What to produce. All of the records must be repeated exactly as they read.

━━━━

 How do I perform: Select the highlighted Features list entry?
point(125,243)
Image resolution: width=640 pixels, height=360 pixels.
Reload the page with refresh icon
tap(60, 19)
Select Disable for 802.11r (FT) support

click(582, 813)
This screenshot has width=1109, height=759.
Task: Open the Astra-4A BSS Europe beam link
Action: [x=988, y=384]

━━━━

Solution to the problem.
 How do I perform: Select the highlighted Features list entry?
point(125,243)
Image resolution: width=640 pixels, height=360 pixels.
Reload the page with refresh icon
tap(60, 19)
Select Disable for 802.11r (FT) support

click(582, 813)
This screenshot has width=1109, height=759.
Task: Open the Astra-4A BSS Europe beam link
Action: [x=988, y=384]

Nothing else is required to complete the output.